Still, according to the NEW YORK DAILY NEWS, Lawrence Tynes is optimistic he can get his brother out of jail before the end of the Bush administration, perhaps because of his prior relationship with the president, brief as it is. As Brendan Brosh notes in the article, Tynes was singled out for praise by President Bush when the Giants visited the White House months ago, with the two exchanging brief pleasantries about Tynes’ NFC Championship winning overtime field goal against Green Bay.
“Is my brother guilty?” Yes? But 27 years? … My brother being in prison isn’t the injustice. The sentence was the injustice.”
Still, Mark Tynes bigger card may be the man behind his brother’s push for his release: Robert Ortiz. The New Jersey-based lawyer is the the finance chairman for the New Jersey Republican State Committee, and he donated to Bush’s campaign in 2004.
(The Tynes family at the Super Bowl. Guess who wasn’t there? Here’s a hint: He’s serving years and years of federal jail time in Arkansas.)
Regardless of how you feel about the Giants, you have to respect Lawrence Tynes’ crusading for his brother, regardless of how fruitless and unjustified it may be. The kicker has footed all of his brother’s legal bills and has spent a significant amount of his time off the field trying to convince anyone and everyone that Mark Tynes belongs in a more forgiving detention center than the Arkansas site he shares with convicted murderers on death row. The Giant’s prison of choice is at Otisville, in upstate New Jersey some 90 minutes from Giants Stadium, where Tynes could visit and monitor his brother’s progress.
You can’t write the end to this potential fairy tale story until it’s over, no matter how jaded it is. After all, we’re about to enter the magical holiday season. Still, the odds are most definitely not in the Tynes’ favor. Bush has all but completely ignored his power of presidential pardons — Scooter Libby aside — until the past week, when he eliminated or alleviated 16 sentences.
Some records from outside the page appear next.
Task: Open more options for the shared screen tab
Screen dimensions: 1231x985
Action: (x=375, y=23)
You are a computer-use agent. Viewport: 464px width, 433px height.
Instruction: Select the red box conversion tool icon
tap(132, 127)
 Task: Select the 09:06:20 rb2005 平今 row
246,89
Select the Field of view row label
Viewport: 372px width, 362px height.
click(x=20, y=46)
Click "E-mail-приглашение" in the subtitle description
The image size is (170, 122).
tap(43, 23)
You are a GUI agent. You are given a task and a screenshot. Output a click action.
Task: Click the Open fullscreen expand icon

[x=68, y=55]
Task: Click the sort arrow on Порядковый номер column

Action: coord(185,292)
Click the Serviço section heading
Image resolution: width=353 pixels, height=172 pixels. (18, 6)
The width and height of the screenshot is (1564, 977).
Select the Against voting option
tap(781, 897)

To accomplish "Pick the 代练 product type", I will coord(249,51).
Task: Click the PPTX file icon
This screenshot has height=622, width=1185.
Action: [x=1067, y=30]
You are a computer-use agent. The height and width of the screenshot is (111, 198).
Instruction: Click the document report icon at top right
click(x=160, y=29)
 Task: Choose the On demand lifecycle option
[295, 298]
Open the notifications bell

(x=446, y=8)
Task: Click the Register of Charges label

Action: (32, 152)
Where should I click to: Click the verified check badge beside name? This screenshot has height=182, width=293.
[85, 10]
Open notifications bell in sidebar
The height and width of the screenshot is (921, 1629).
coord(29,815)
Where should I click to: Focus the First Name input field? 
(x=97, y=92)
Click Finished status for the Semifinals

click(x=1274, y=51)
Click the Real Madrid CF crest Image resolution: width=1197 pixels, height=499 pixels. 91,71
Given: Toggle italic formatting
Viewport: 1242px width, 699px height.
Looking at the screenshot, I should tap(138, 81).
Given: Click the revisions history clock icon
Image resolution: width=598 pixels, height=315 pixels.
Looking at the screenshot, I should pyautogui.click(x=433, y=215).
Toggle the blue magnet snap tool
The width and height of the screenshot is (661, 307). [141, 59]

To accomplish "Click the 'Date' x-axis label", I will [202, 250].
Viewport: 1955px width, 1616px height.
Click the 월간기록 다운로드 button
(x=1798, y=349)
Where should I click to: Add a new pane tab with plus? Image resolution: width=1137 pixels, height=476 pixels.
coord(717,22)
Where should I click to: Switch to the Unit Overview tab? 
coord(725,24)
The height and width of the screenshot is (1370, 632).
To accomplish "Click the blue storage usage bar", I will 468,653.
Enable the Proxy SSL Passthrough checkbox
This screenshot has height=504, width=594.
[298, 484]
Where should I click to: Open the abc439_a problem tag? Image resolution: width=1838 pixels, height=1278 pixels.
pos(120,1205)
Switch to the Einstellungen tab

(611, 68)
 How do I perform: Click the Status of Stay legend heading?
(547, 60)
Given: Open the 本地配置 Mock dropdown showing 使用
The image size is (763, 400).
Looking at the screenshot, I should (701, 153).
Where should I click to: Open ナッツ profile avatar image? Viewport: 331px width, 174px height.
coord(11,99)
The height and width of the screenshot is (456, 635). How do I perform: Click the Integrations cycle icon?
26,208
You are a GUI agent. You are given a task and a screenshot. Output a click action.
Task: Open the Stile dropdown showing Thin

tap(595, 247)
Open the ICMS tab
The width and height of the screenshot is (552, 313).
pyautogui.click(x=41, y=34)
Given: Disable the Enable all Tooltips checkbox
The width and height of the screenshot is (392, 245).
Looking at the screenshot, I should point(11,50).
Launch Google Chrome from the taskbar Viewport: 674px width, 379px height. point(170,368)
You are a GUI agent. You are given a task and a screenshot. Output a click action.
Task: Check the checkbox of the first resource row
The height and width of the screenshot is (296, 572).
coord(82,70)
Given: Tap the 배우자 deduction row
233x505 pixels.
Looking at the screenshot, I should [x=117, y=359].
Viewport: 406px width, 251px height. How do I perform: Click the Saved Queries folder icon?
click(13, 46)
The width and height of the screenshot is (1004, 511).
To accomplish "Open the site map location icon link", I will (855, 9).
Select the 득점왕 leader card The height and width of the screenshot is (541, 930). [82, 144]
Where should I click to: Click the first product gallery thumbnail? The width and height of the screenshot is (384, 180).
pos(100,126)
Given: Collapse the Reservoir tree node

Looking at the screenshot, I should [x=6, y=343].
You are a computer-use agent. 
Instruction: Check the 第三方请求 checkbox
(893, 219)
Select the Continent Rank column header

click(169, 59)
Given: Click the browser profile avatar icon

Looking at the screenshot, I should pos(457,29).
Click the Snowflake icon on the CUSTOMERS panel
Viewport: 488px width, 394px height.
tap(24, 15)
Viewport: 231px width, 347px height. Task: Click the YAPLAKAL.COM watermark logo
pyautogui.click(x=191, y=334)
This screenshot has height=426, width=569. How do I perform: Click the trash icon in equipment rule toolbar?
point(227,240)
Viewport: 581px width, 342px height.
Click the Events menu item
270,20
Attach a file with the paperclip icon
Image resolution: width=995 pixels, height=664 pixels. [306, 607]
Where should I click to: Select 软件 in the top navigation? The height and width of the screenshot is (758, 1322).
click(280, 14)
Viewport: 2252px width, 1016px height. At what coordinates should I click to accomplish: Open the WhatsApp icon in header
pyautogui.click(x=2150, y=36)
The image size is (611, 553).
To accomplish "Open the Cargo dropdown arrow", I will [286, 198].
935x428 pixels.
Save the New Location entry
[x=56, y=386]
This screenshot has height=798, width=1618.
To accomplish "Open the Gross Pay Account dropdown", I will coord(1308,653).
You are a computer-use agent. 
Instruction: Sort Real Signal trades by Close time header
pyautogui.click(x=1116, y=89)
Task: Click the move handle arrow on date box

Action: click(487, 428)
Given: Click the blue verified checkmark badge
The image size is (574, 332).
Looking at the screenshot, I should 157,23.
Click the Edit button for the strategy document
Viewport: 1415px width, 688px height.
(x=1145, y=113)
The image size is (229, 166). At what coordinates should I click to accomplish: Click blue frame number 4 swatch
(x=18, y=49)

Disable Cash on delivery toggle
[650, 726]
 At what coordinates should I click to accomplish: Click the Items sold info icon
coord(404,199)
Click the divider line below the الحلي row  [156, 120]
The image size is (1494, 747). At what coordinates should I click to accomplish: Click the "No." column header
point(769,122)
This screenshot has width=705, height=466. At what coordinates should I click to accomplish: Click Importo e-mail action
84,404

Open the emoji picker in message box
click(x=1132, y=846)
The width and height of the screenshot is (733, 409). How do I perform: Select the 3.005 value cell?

“Because Lawrence is high-profile, this will get people to look at the story and take a look at what happened to Mark,” Ortiz said.
Well, I’m taking a look at it, but I’m still not sure that the Tynes’ and Ortiz have a case. Or maybe they do. Good luck to them. Or maybe bad luck to them. After all, it’s not like we need more convicted drug traffickers on the street.